«
Je l’avais déjà repéré comme l’un des plus brillants de notre groupe ». En octobre 1990, Eric de Stabenrath était inscrit en première année de la prestigieuse école de guerre américaine installée à Fort Leavenworth (Kansas). Il dit avoir été impressionné par l’intelligence d’un condisciple du nom de Paul Kagame, qui portait alors l’uniforme de la NRA, l’armée nationale ougandaise. On comprend à demi-mot qu’une amitié était en gestation entre le Français et l’Ougandais, lorsque le premier a été le témoin du basculement de la vie du second. «
Un matin, Kagame nous a dit "je dois vous quitter pour prendre la tête d’une rébellion, au Rwanda, mon pays" ».
Qu’ils soient Américains ou étrangers, Fort Leavenworth sélectionne les officiers les plus prometteurs. Ces jeunes ambitieux supputent une carrière brillante et relativement facile. «
A l’annonce de Kagame, nous avons tous été stupéfaits et aussi un peu admiratifs de son audace », dit encore Eric de Stabenrath. Il suit depuis son régiment en France les avancées de la rébellion, systématiquement contrées par Paris jusqu’aux accords de paix d’Arusha, en 1993.

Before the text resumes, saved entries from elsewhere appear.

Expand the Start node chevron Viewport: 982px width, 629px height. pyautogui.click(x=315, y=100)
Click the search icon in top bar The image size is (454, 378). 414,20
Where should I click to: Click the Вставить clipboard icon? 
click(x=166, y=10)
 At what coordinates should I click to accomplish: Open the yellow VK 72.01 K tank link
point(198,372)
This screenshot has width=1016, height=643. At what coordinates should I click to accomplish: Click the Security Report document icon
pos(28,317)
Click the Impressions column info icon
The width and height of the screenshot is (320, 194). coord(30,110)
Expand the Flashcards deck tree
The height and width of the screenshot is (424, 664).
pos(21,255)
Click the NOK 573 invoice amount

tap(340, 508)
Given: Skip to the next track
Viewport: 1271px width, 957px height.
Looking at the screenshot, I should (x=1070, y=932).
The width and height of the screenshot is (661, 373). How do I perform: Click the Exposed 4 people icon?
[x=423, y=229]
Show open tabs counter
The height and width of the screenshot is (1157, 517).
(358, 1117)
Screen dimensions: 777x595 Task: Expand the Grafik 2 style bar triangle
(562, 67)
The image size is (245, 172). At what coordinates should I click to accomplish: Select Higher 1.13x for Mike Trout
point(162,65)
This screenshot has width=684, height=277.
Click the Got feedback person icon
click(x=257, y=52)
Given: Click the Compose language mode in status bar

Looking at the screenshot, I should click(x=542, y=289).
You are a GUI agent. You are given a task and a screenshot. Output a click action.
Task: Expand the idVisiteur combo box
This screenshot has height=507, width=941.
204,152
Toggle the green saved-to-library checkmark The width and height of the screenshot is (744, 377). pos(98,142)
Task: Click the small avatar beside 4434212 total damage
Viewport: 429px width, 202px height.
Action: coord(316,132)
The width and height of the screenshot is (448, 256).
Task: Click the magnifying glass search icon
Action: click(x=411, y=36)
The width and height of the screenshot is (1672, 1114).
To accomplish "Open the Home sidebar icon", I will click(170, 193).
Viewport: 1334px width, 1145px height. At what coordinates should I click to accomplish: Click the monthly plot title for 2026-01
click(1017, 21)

Les officiers les plus prometteurs
Quatre ans après Fort Leavenworth, les deux hommes se sont repérés lors de l’Opération «
militaro-humanitaire » Turquoise menée par la France au Rwanda entre juin et août 1994 au Rwanda. Le lieutenant-colonel de Stabenrath était l’adjoint opérationnel du colonel Patrice Sartre, chef du Régiment d’infanterie de chars de marine (RICM), en charge du secteur de Gikongoro, le « Groupe Nord » de Turquoise. Il était appuyé par une compagnie de militaires tchadiens. «
Au début, ça a été un peu rude avec les gens du Front patriotique rwandais. Ils nous ont visés avec des tirs de mortier. Mes gars étaient d’excellents tireurs, ils ont balancé un mortier fumigène juste au milieu de leur groupe. Ça a refroidi les gens d’en face » (1).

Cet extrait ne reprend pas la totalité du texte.